Even with the protection of the Fair Housing Act, it is not uncommon for landlords to attempt to deny applicants with service and emotional support animals, claiming that their disability is fake or doesn’t qualify, especially among people with mental disabilities that aren’t as apparent.
Applicants who are denied do have the option to pursue legal action. Magda Werkmeister, the hotline coordinator for city-wide tenant union KC Tenants, says that she will direct people to legal services when receiving a call about “no pets allowed” housing. Sometimes it is just a case of bringing a legal professional to talk with the landlord, but it could also lead to filing a lawsuit.
Support animals are essential for people with disabilities to live full and independent lives.

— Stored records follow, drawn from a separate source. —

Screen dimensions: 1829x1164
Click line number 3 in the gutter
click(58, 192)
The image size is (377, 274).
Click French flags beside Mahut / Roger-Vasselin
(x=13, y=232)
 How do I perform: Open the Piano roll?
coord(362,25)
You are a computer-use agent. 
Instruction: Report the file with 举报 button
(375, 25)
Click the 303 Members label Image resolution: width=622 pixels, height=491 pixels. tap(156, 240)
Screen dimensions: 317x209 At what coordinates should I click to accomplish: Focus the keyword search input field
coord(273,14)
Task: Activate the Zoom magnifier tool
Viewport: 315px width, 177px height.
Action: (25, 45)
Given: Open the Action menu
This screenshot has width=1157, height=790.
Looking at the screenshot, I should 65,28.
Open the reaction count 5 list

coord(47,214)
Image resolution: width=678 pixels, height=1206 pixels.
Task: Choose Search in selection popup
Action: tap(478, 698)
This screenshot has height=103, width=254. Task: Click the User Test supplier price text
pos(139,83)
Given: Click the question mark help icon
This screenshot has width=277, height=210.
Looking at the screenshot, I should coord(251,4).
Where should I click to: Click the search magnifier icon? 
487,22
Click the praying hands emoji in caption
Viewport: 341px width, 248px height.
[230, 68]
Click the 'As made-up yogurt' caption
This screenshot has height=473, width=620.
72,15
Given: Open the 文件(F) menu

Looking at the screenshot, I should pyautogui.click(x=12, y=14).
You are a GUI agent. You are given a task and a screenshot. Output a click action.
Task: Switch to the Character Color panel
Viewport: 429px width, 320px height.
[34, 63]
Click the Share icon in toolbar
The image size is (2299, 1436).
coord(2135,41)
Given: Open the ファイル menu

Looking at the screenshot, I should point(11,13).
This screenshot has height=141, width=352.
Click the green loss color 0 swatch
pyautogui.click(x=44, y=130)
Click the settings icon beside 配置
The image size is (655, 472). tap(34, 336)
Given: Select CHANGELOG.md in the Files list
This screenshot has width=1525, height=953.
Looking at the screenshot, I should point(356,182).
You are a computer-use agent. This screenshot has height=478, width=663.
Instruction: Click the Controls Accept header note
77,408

The Americans with Disabilities Act and Fair Housing Act defend these rights, but it is not uncommon for people to abuse their privileges.
If your animal is not trained to behave and assist as a service animal, do not bring them to spaces where they can cause damage or harm others. The backlash from these incidents negatively affect those who may have been waiting for years or have spent thousands of dollars to have a legitimate service animal.
“I’m working so hard to help my community of people who have service dogs to not make it harder for anyone else. It is exhausting, but it’s fantastic because I can be independent,” Miller says. “[Emerald] gives me confidence that I didn’t have before.”